思わず反芻したイザベラに、サムエルがやはり力強く返す。フェルナードは顔を手で覆いうなだれていた。

「貴族達が納得するだけの材料が欲しかったのです。王子が声をなくしても、王子たりうる存在であることを、形にして主張する必要がありました。そこで、イザベラ姫の出番です。我が有力貴族には、過去の慰問にて貴女の歌を聴いた者が多くいる。それを利用して、王子がその地位を磐石なものにするまでの暫しの間、貴女に王子の盾となっていただきたいのです」
「盾」
「そうです。盾です」

先程と同じやり取りを繰り返し、イザベラとサムエルは暫し見つめ合うこととなった。
フェルナードが地位を確立するまでとは、どういう意味だろうか。先程サムエル自身が言ったように、彼はたった一人の王位継承権を持つ王子である。今更地位の確立など必要だろうか。そもそも盾とは、一体イザベラはどうすればいいのか。

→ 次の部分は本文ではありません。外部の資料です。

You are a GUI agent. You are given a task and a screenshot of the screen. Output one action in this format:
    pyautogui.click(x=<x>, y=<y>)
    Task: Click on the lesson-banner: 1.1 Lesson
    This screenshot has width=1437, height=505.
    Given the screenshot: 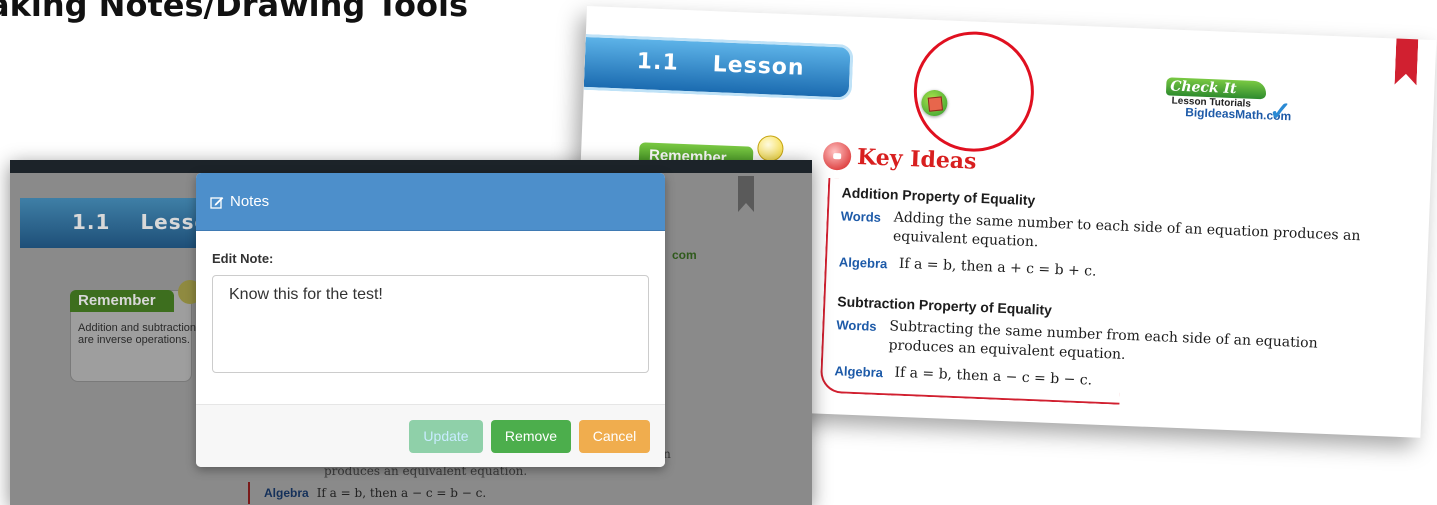 What is the action you would take?
    pyautogui.click(x=718, y=67)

「今、我が国は水面下で西の国と攻防戦を行っております。まだ表沙汰にはなっておりませんが、それも時間の問題でしょう。この西の国との戦を制すれば、我がアステートには真の平和が訪れるといわれております。過去、何代かの時代にわたり繰り返された積年の相手との戦に、フェルナード王子が決着をつけることで、戦馬鹿と王子を愚弄する貴族達を制したいと思っております」

アルゴルでは、フェルナード王子は戦神として音に聞く活躍ぶりだった。国の守護者とまで言われている王子に不満を抱く者が、まさかアステート国内にいるとは予想もしなかった。

ちらりとフェルナードを見ると、困ったように眉根を下げている。